In 1918, amidst the chaos of the Russian Civil War, the newly-established Democratic Republic of Georgia captured Sochi. Ostensibly this action was taken to secure the area from Bolshevik takeover, but one can’t help think that the Georgians were also motivated by the following thoughts: 1) you can never control too much of the Black Sea coast, and 2) if you already have Abkhazia, why not also have Lesser Abkhazia?
Unfortunately, Georgia’s fledgling dreams of imperialism were dashed when, mere months later, the White Army captured Sochi for itself. The Georgians had evidently assumed that the Whites would join them as allies against the Reds, but they neglected the fact that the stated aim of the Whites was to reestablish the full extent of Tsarist dominion (of which Georgia itself was a part). After several counteroffensives back and forth, the river Psou (rhymes with “hoe”, not “how”) was eventually established as the (short-lived) border between Georgian Abkhazia and Russia.
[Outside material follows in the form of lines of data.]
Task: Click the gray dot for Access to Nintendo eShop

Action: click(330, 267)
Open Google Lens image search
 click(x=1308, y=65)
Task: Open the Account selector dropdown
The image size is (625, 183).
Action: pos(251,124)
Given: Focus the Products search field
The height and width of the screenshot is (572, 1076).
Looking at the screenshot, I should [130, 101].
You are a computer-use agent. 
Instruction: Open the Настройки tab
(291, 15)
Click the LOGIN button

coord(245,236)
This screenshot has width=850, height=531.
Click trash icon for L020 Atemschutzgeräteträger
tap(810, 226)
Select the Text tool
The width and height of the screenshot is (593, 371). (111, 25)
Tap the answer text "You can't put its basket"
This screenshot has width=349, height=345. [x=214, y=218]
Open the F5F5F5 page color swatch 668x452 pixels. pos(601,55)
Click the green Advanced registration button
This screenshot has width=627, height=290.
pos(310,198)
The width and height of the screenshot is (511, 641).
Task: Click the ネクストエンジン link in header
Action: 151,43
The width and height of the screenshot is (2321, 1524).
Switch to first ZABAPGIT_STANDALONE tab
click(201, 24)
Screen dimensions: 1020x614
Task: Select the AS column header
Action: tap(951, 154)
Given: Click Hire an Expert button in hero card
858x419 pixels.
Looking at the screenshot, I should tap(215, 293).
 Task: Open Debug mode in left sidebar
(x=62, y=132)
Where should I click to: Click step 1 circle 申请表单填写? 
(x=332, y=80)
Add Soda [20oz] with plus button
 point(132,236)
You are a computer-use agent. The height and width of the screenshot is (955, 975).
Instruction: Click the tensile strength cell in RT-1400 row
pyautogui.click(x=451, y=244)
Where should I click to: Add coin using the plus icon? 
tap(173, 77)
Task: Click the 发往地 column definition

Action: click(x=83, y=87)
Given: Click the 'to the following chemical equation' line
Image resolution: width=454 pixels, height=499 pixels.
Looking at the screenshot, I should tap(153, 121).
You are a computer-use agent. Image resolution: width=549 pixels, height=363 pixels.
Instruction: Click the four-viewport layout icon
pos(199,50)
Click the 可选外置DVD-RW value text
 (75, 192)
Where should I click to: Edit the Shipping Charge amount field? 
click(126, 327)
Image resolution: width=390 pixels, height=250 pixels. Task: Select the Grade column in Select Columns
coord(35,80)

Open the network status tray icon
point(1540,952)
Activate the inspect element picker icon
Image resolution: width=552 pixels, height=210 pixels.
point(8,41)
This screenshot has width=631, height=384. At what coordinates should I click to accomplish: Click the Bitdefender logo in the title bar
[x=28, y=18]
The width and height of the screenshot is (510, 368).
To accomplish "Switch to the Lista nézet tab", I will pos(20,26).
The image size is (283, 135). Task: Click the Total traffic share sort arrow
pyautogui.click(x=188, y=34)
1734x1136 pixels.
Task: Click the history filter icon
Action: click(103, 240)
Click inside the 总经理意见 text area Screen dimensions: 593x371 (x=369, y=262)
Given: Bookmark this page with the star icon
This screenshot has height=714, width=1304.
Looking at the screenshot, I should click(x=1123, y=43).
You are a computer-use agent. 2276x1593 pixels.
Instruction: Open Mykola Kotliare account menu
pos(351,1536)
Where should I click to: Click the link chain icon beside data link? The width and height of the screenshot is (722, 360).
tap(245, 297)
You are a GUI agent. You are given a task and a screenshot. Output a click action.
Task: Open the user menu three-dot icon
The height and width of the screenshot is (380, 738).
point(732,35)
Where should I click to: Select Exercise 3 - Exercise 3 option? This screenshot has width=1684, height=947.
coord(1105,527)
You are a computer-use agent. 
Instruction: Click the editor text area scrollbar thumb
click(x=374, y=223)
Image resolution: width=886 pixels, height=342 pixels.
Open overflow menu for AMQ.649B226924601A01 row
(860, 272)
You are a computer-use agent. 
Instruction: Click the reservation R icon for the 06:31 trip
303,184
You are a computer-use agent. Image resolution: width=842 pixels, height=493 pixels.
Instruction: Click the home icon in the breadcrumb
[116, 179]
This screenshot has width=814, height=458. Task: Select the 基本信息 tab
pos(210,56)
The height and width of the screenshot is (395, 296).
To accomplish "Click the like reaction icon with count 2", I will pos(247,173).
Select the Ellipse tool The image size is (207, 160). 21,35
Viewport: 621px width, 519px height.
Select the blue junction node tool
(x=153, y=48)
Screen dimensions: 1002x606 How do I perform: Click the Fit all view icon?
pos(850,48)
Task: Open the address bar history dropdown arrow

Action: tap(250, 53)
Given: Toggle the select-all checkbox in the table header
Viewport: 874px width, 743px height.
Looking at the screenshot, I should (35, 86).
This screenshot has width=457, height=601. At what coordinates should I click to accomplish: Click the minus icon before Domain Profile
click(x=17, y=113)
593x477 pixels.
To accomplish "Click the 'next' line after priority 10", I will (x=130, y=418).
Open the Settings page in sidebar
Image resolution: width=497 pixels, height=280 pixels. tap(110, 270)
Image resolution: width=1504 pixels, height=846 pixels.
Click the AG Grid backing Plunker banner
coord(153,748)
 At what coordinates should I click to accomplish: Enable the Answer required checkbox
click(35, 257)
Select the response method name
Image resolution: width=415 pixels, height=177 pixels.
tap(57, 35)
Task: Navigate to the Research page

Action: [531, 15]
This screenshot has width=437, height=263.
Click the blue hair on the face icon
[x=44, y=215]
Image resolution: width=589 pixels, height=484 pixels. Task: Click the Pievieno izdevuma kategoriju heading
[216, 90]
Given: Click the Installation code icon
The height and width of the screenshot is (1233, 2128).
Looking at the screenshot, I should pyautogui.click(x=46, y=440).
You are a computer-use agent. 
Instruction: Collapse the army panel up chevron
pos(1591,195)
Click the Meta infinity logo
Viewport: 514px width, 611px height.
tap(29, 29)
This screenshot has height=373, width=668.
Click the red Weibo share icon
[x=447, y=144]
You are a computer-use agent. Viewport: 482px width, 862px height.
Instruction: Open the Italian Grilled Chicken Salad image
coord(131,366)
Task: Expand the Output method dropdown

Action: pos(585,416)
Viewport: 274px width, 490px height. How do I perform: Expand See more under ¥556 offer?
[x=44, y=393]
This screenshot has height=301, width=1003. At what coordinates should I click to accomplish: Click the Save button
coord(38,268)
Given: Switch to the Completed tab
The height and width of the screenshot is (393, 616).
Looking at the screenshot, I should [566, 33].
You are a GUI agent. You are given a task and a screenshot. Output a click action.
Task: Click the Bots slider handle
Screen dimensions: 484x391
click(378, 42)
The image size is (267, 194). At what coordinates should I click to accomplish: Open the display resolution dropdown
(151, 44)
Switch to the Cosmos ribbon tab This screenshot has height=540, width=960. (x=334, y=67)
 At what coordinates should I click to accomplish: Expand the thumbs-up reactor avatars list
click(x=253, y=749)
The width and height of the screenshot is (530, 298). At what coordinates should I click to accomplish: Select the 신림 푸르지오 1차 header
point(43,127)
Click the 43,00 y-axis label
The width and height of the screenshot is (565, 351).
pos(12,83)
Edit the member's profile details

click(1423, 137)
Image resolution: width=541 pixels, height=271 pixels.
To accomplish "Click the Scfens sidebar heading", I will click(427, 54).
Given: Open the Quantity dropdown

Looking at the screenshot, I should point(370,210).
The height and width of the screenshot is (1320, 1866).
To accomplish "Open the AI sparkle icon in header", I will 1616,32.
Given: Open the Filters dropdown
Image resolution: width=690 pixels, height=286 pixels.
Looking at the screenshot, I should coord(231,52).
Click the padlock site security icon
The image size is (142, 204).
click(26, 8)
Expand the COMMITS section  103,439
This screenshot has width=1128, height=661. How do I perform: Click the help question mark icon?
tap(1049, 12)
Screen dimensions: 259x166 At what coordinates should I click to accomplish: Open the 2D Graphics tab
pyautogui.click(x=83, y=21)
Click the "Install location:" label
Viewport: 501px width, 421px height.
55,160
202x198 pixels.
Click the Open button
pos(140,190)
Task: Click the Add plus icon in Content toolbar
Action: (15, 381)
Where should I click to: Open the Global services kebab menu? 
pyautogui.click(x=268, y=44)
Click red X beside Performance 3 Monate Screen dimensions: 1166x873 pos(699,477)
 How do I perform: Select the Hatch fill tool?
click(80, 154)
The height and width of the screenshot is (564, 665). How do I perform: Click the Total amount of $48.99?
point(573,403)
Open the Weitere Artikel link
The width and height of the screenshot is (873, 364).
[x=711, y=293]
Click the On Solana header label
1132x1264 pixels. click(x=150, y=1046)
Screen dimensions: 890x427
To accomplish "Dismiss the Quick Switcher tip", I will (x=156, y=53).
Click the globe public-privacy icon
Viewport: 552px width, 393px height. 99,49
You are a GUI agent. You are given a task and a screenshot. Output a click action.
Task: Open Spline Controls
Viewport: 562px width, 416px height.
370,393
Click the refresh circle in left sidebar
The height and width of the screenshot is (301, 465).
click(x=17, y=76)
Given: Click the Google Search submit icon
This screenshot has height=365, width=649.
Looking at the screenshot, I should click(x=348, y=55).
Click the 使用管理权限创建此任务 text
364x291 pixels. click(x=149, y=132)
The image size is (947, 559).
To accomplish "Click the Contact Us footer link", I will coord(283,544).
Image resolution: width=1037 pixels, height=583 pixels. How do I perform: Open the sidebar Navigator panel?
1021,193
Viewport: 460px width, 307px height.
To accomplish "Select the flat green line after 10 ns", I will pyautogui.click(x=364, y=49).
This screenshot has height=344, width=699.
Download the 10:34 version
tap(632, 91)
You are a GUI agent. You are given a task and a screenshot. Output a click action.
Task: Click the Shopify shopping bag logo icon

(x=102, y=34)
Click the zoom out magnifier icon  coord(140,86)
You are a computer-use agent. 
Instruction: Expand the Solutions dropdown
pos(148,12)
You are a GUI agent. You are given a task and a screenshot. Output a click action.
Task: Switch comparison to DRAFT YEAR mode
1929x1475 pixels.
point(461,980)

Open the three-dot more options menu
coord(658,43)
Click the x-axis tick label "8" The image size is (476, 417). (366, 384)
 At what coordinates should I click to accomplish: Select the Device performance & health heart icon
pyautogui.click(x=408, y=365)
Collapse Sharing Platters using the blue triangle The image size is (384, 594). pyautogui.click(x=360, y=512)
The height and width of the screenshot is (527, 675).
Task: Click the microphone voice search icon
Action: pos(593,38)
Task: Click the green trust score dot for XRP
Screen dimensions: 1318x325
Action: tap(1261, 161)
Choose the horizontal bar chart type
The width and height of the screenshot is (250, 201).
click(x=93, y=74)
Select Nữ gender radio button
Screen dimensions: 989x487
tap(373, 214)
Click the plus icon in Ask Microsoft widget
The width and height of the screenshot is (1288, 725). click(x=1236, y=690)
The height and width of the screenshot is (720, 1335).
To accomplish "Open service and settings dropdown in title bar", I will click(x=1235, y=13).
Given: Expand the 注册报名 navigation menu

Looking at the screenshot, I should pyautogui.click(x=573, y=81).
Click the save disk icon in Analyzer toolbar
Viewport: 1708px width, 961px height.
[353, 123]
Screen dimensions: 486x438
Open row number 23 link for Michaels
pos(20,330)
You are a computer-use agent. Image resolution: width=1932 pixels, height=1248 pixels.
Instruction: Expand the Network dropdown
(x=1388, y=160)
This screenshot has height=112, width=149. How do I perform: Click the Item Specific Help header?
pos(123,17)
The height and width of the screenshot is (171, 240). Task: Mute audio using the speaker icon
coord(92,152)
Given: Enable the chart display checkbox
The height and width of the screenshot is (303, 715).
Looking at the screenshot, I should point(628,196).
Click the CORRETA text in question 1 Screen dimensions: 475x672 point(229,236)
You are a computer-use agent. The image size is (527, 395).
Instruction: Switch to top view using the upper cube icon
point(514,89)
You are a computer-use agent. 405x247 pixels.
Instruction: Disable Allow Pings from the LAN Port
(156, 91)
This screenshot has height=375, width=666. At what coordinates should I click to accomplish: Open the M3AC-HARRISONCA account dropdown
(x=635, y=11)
Personally, I don’t get the big deal about the Black Sea. I’ve been to the beach in Yalta and I’ve been to the beach in Batumi (cities roughly equidistant from Sochi) and it really just wasn’t that great. The beaches are rocky, the water is both freezing and salty, and the boardwalks and hotels are run-down and weird. On the other hand, there are dolphins. That’s something.